[Element and text position data]
%%

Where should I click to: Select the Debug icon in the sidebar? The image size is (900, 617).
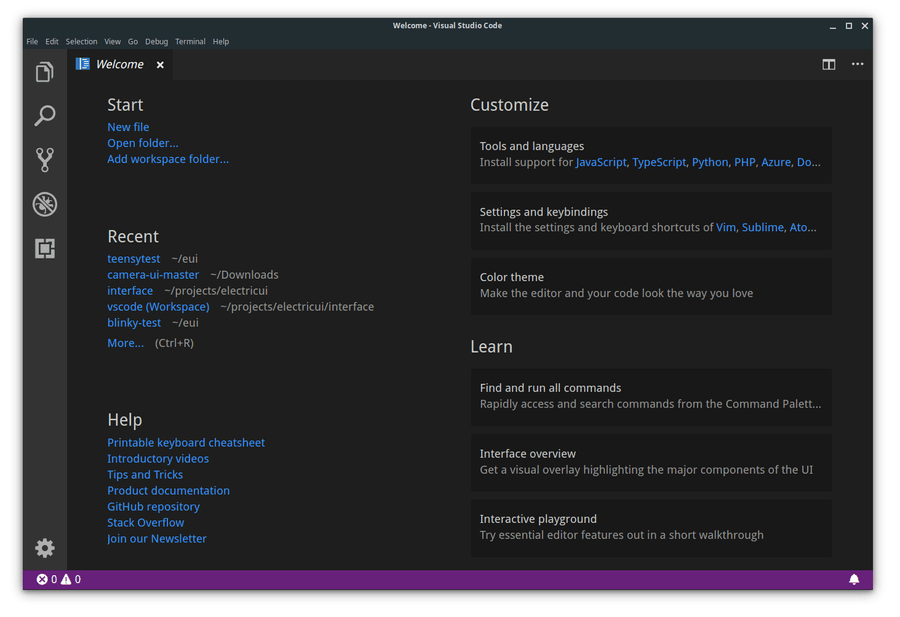44,204
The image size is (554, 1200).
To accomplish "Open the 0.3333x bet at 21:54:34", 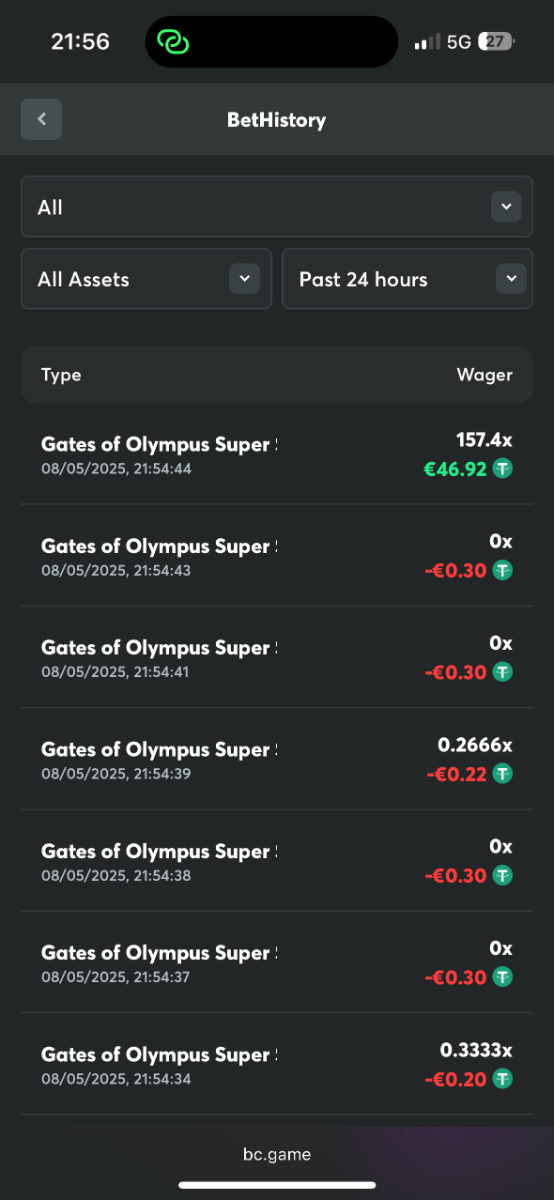I will tap(277, 1064).
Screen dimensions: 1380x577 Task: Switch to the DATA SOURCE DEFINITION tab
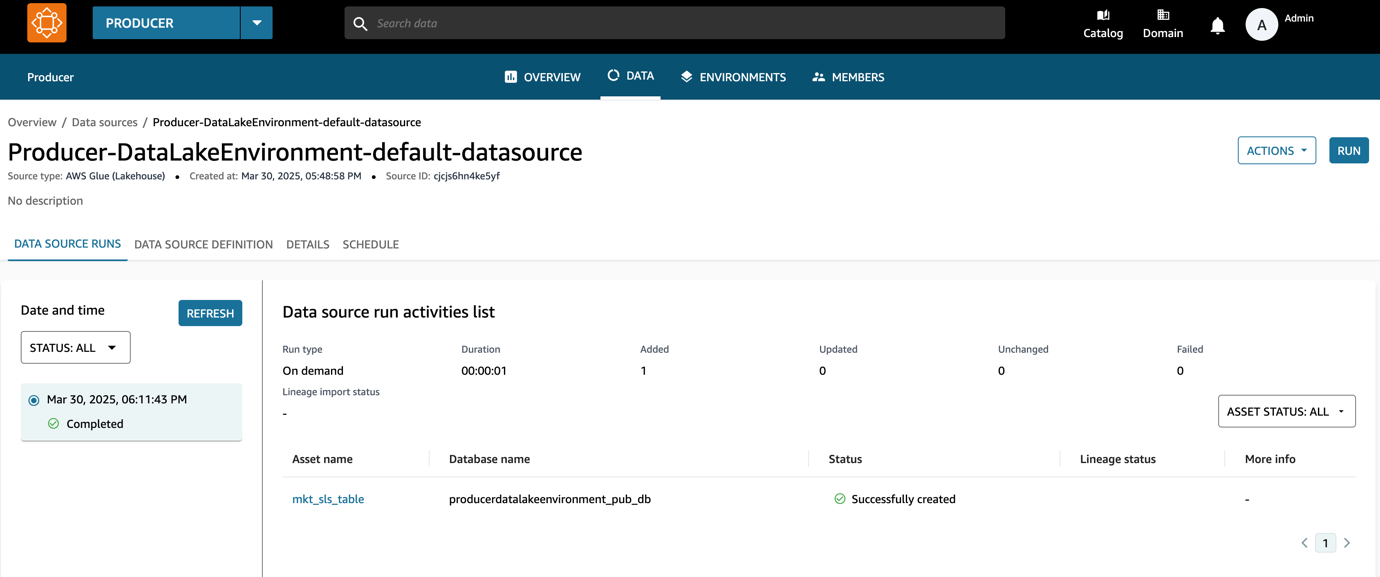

%%

Given exercise: Please pick out every line above that contains the string "image", and copy each one in full. Count a match only when the case is the same.

Output below:
Where should I click to: Select the Debug icon in the sidebar? The image size is (900, 617).
The image size is (554, 1200).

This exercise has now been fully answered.